Following the news that Amanda Berry was alive, a campaign of hate against Sylvia Browne began and petitions to make it illegal for psychics to help with police inquiries have sprung up all over the place.
I do not condone what Sylvia Browne did. If she is a fake, what she did is unforgivable. If she is genuine she wouldn't have got anything from her daughter in the spirit world and was lying, which is unforgivable. If she was unsure if she was picking up a message for someone else in the room she should have checked and what she did was unforgiveable.
But considering this as evidence that mediums shouldn't be allowed to assist the police goes back to the dreary argument that she is an individual, not a representation of the whole spiritual community. If a doctor is struck off for malpractice we don't cry out for all doctors to cease practicing medicine, do we?
However, even if we assume all psychic mediums are genuine (gasp!) there are still many ethical considerations when they interfere with police investigations.
I would never get involved in a case unless I had been approached by the family. It is not the place of psychic to go around telling people they have messages from the spirit world from a loved one that hasn't been confirmed dead.
If a psychic is approached by the family of a missing person I would advise them to proceed with caution. Even when the information is accurate it isn't always helpful. I once had a lady who came to me about her missing dog. I got a really strong message that it was being kept by a woman in a cage.

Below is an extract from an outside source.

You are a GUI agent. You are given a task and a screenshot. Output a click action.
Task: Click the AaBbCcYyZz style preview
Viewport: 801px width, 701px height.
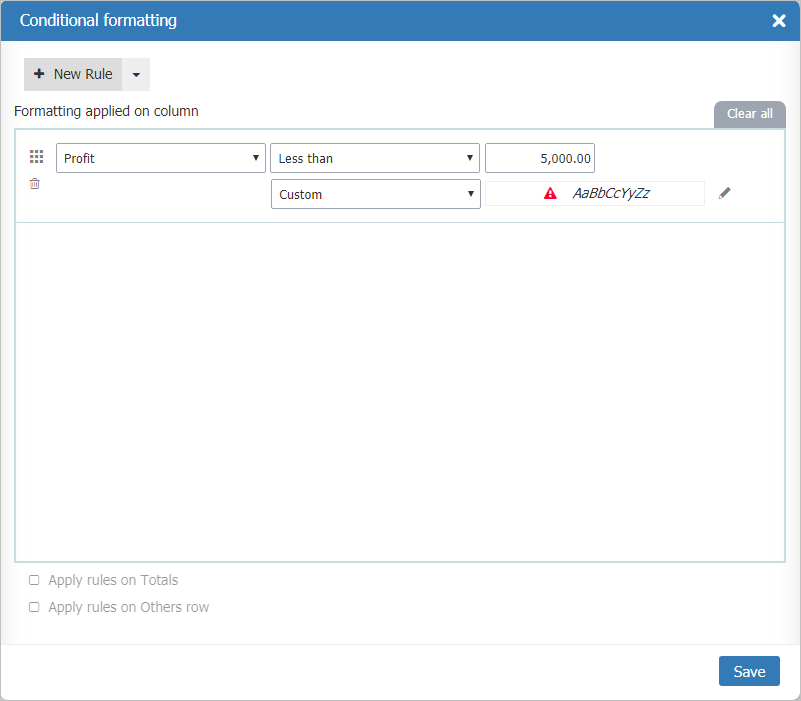point(610,193)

A couple of weeks later the dog was found in a river. I felt awful that I'd told this woman her dog had been kidnapped when he'd drowned. It wasn't until I saw her next that she explained he hadn't been in the river very long and the police believe he was taken and then dumped. Even though the information I got was probably correct it wasn't useful to the investigation - in fact it could have been a hindrance.
If a medium is to help police at all it should be to provide a clue. Anything from a road name, a place, an image of a place - something specific and easy to check out. While some of what we get can be cryptic, most of it is amazingly detailed. Whatever happens between a psychic and the police should remain confidential and never be bragged about on social media or used to promote someone's career.
It should also be noted that much of what mediums get we don't even understand ourselves and only makes sense somewhere further down the line. I've had premonitions in dream form of awful things happening to me in surroundings I don't recognise and I end up petrified it's going to happen to me. It's only when I see the same thing happen on the news that I realise I was seeing it through someone else's eyes.
The truth is, even if I had known it was for someone else, I wouldn't have been able to help - they would have thought I was mad. The flip side is that when mediums are given specific details they keep them to themselves for fear of ridicule.
Like any police consultant I think checks should be made to see how credible the person is. There are many mediums who have a great relationship with the police and have proven themselves to be reliable and trustworthy throughout history. Of course, we often never hear about them and that's the way it should be.
Mediums get messages from the spirit world to bring comfort and proof that the spirit lives on after death. Anything that causes distress should be stopped - that includes telling a mother on national television that their child is dead, whether it's true or not.
What she felt she would achieve through doing that is anyone's guess, but again, it's the minority that can give a bad name to the majority through their actions and it's such a shame.